Copy the material below line for line, changing nothing.
### Dataset records
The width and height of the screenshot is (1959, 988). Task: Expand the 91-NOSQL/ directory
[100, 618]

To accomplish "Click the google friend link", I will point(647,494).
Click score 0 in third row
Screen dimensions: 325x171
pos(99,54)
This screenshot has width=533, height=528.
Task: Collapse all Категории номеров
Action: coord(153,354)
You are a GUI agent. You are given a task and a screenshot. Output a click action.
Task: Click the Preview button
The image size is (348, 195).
######
- **Task result**:
The width and height of the screenshot is (1959, 988). Task: Expand the 91-NOSQL/ directory
[100, 618]

To accomplish "Click the google friend link", I will point(647,494).
Click score 0 in third row
Screen dimensions: 325x171
pos(99,54)
This screenshot has width=533, height=528.
Task: Collapse all Категории номеров
Action: coord(153,354)
You are a GUI agent. You are given a task and a screenshot. Output a click action.
Task: Click the Preview button
The image size is (348, 195).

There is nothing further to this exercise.